How to restrict fields from csv file using logstash?

For example in csv file i have 100 fields. But i want to load only 10 specific fileds which i needed.
How can i achieve this using logstash?

Thanks in advance..

Thanks & Regards,
Shankarananth.T

The csv filter will always extract all fields, but you can follow up with a ruby filter to delete all fields except the ones you specify. See http://stackoverflow.com/a/30343349/414355.

Hai magnusbaeck,

First of all Thank you very much for your reply.

As you mentioned in the link, I'm trying to pull the fields which are needed for me from csv.
For that i'm using the below mentioned filter format in logstash.conf file.

input {
file {
path => "D:\logstatsh\logstash-1.5.4\weblog.csv"
start_position => "beginning"
}
}

filter {
ruby {
code => "
wanted_fields = ['ApplicationName', 'BrokerName','CounterId']
event.to_hash.keys.each { |k|
event.remove(k) unless wanted_fields.include? k
}
"
}
}

output {
elasticsearch {
action => "index"
protocol => "http"
host => "localhost"
index => "Web_log_loading"

}
stdout {}

}

but the problem is after calling the above mentioned logstash.conf file command prompt data is not getting loaded into elastic search.
As i'm very new to ELK i'm not able to get what is the real problem.

Thanks and Regards,
Shankarananth.T

Logstash is probably tailing weblog.csv and waiting for additional lines to be added to the file. To read the file from the beginning you need to clear the sincedb file. See the file input documentation and countless other questions that talk about this.

Hai magnus,

Ya sure i will go through it.
But for the same below mentioned filter is loading the data completely in elastic search.
for that also i'm using the same path and start_position .
if u have some samples for restricting the fields from csv can u post it here.
I am a newbie, if i asked anything wrong im sorry. kindly correct me.

input {
file {
path => "D:\logstatsh\logstash-1.5.4\dataset.csv"
start_position => "beginning"
}
}

filter {
csv {
separator => ","
columns => ["Date","Open","High","Low","Close","Volume","Adj Close"]
}
mutate {convert => ["High", "float"]}
mutate {convert => ["Open", "float"]}
mutate {convert => ["Low", "float"]}
mutate {convert => ["Close", "float"]}
mutate {convert => ["Volume", "float"]}
}

output {
elasticsearch {
action => "index"
protocol => "http"
host => "localhost"
index => "data"

}
stdout {}

}

regards,
Shankarananth.T

Have you ever before tried to have Logstash read dataset.csv? If not, i.e. the file was previously unseen, the file will be read from the beginning (thanks to start_position => beginning).

No i never used Logstash read dataset.csv . But will this may be issue in restricting the fileds from csv file.
If u have any sample file using ruby filter to restric the field from csv file can u post it here.

Thank u

No i never used Logstash read dataset.csv

Okay. But you've attempted to process weblog.csv more than once, yes?

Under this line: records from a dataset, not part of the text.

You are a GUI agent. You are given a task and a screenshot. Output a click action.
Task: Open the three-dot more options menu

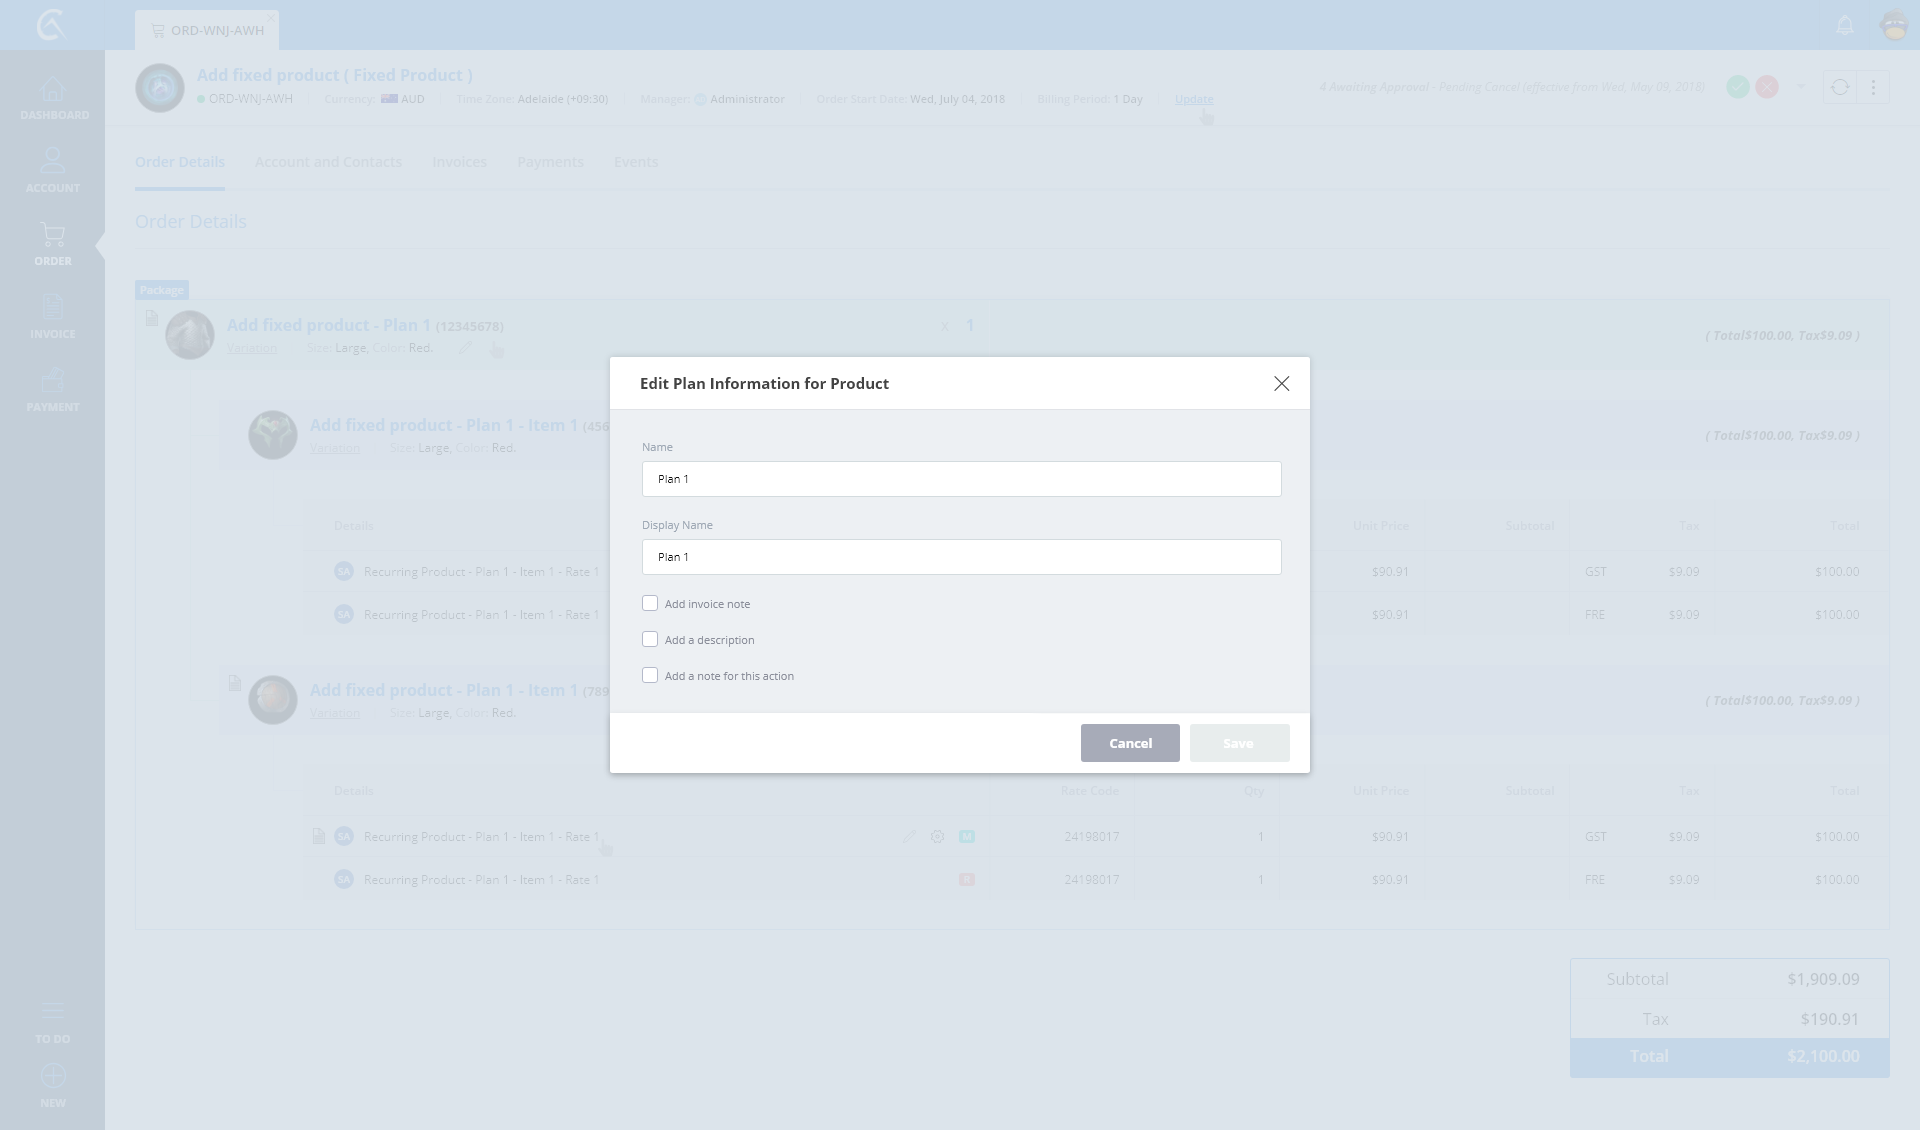pos(1873,87)
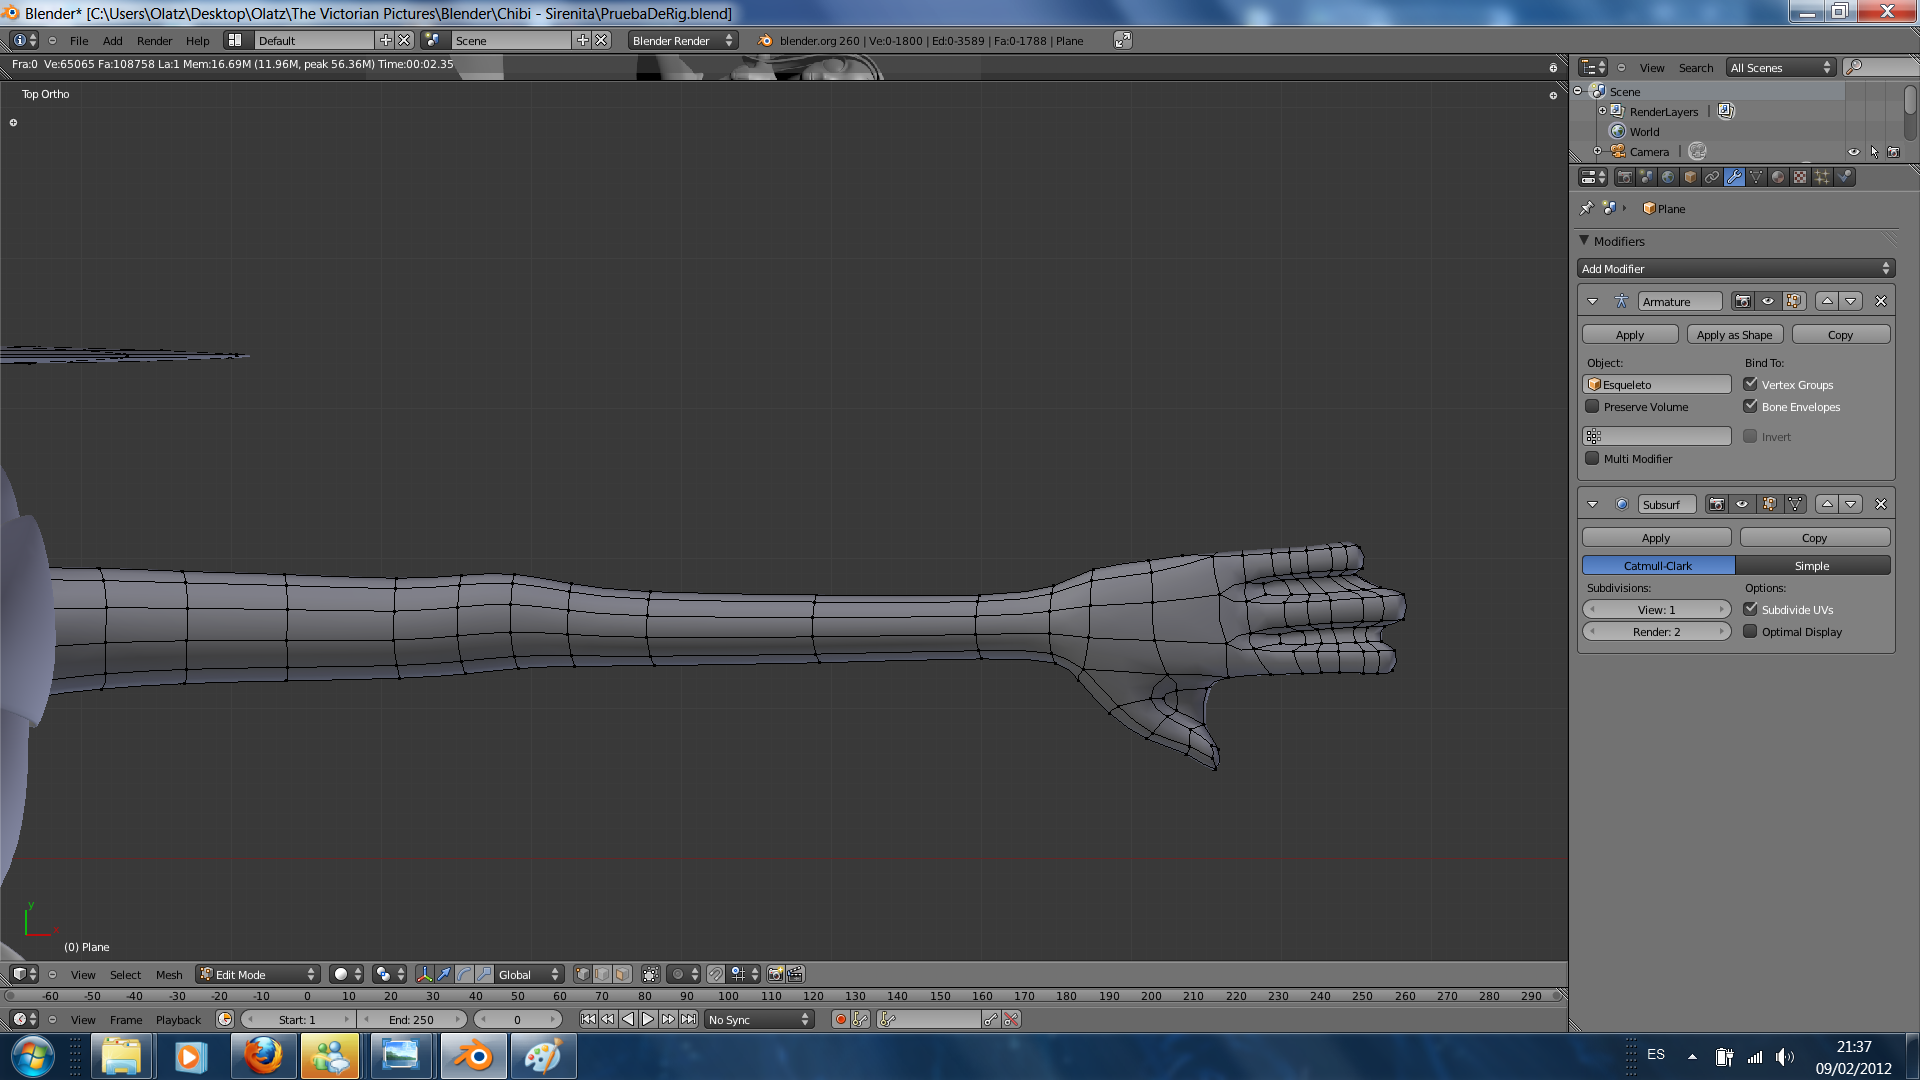Toggle the snap magnet icon
The image size is (1920, 1080).
coord(716,974)
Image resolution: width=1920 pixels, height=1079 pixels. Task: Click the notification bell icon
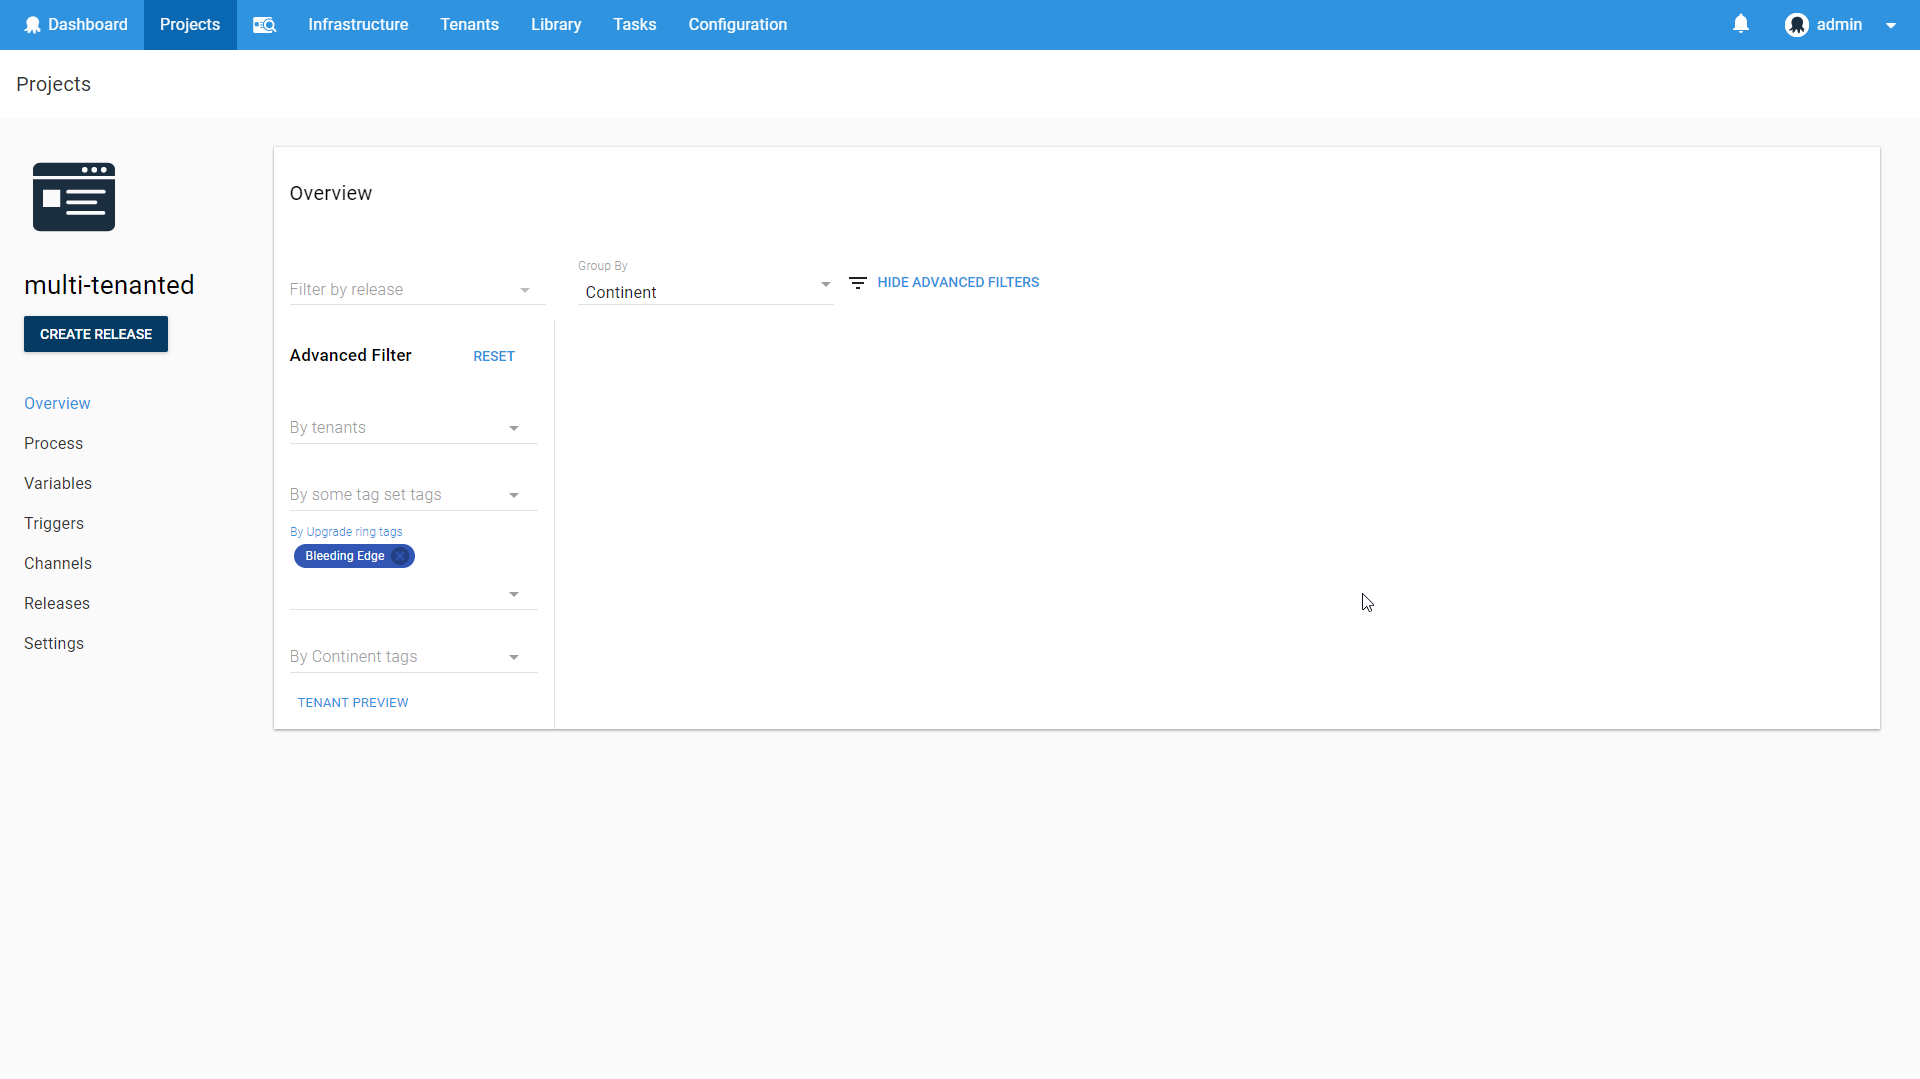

If u have any sample file using ruby filter to restric the field from csv file can u post it here.

I've already posted a StackOverflow link containing an example of this. I have nothing more to add on that matter.

ok thank u very much magnus.
Let me try again .

Hi @magnusbaeck as you said I tried ruby example but it gives me error

This is my .conf file.

input { file { path => "/home/keval/Keval/NODE/comparison/flipkart_mobile.csv" type => "flipkart" start_position => "beginning" } } filter { ruby { code => " wanted_fields = ['productId', 'title', 'mrp', 'sellingPrice', 'productUrl', 'productFamily'] event.to_hash.keys.each { |k| event.remove(k) unless wanted_fields.include? k } " } } output { elasticsearch { action => "index" hosts => "127.0.0.1:9200" index => "flipkart" workers => 1 document_id => "%{productId}" } stdout {} }

Error:

NoMethodError: undefined method `to_iso8601' for nil:NilClass

I think its @time field issue. can you please help me to restrict csv fields

Without more context it's impossible to tell what's going wrong. Please try the prune filter instead. It's specifically made for this task.

Hi everyone,
I need a solution for a similar problem.
i have a logstash configuration using the csv filter containing columns say
csv{ columns => ["A", "B", "C","D","E"] seperator => "," skip_empty_columns => true }
and say if my CSV file has values only for [B,C,D,E] ie, there is no column named "A".
when i run my Logstash with particular configuration, what happens is that Logstash puts the value of column "B" in place of Column "A" and so on. Finally there is no value for column "E". Since i have given the option of
skip_empty_columns => true
Column "E" is omitted.

I am looking for a solution where Logstash has to take values and map them to the respective Column and not in some order.

@karthikeyan95, please start a new thread for your question.